0

TL;DR

How do you create a PDF from a JSON object that contains a String written in HTML.

Example JSON:

{
  dimensions: {
    height: 297,
    width: 210
  },
  boxes: [
    {
      dimensions: {
        height: 10,
        width: 190
      },
      position: {
        x: 10,
        y: 10
      },
      content: "<h1>Hello StackOverflow</h1>, I think you are <strong></strong>! I hope someone can answer this!"
    }
  ]
}

Tech used in front-end: AngularJS 1.4.9, ui.tinymce, ment.io

Back-end: whatever works.

I want to be able to create templates for PDFs. The user writes some text in a textarea, uses some variable that will later be replaced with actual data, and when the user presses a button, a PDF should be returned with the finished product. This should be very generic. So it would be able to be used in pretty much anything.

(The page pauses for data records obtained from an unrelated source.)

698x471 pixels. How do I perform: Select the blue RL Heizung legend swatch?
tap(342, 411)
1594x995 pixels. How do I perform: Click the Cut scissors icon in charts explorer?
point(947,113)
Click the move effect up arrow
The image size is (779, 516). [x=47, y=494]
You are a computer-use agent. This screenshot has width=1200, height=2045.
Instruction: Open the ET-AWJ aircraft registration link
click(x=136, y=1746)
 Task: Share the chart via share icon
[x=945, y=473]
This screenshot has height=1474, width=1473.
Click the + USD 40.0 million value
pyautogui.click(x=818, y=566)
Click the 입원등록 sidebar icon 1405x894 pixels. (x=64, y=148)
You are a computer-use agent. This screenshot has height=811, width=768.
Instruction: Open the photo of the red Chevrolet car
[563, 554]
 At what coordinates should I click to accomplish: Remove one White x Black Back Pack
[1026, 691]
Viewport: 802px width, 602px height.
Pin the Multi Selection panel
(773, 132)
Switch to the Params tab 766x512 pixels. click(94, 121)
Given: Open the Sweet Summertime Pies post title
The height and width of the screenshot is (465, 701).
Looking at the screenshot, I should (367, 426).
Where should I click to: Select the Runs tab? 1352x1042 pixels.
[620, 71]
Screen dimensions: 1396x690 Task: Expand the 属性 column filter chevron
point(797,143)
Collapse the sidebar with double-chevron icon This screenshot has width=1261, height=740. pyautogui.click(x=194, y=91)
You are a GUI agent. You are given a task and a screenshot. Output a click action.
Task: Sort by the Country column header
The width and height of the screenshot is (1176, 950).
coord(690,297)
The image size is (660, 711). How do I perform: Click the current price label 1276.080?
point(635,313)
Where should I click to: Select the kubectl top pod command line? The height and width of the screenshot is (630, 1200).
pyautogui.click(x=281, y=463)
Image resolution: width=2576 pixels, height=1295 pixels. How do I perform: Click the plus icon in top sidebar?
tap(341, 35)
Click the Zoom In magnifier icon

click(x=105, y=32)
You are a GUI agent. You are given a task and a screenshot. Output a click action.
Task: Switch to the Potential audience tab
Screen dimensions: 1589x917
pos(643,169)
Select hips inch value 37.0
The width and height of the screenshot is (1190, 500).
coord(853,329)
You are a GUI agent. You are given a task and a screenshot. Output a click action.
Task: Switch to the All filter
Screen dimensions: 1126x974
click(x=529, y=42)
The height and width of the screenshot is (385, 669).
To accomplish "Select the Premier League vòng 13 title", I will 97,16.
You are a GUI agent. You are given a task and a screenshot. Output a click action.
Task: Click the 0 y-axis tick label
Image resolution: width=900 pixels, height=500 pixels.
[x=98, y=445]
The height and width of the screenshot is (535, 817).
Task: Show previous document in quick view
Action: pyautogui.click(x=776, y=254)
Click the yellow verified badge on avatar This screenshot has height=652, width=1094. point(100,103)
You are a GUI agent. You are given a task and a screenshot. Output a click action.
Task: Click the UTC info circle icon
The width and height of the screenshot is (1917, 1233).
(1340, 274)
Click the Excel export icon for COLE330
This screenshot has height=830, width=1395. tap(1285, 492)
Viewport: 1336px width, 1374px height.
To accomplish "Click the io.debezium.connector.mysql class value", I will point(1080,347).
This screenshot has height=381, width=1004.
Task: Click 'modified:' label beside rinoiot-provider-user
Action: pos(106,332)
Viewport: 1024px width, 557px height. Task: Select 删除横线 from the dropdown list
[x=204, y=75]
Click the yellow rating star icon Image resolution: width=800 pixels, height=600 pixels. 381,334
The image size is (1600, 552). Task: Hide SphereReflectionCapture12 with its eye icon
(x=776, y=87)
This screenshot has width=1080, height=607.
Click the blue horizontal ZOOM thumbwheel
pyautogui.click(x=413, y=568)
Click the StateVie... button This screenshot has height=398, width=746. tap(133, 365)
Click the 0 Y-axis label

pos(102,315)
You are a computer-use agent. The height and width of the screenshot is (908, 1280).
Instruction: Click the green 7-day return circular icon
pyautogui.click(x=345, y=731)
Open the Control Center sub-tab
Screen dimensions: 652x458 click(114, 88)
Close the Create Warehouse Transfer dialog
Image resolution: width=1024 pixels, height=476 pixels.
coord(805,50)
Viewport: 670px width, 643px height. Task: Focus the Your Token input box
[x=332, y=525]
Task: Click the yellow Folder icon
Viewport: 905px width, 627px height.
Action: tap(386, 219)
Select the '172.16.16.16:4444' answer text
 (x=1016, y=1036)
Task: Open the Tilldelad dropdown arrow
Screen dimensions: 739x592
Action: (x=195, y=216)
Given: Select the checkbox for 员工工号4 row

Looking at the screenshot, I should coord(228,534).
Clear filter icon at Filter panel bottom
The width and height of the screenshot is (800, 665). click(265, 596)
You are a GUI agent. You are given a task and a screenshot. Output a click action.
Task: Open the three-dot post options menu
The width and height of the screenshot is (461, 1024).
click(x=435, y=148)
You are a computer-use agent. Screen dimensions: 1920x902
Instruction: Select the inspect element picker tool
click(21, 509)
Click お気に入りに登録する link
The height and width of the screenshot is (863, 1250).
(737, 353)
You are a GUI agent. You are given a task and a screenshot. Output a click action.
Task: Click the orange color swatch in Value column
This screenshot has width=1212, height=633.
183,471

So, minimal example: The user writes a little text in TinyMCE like

<h1>Hello #[COMMUNITY]</h1>, I think you are <strong>great</strong>! I hope someone can answer this!

This text contains two variables that the user gets with the help of the ment.io plugin. The actual variables is supplied from the controller. This text is written in an AngularJS version of TinyMCE which also has Ment.io on it which supplies a nice view of available variables.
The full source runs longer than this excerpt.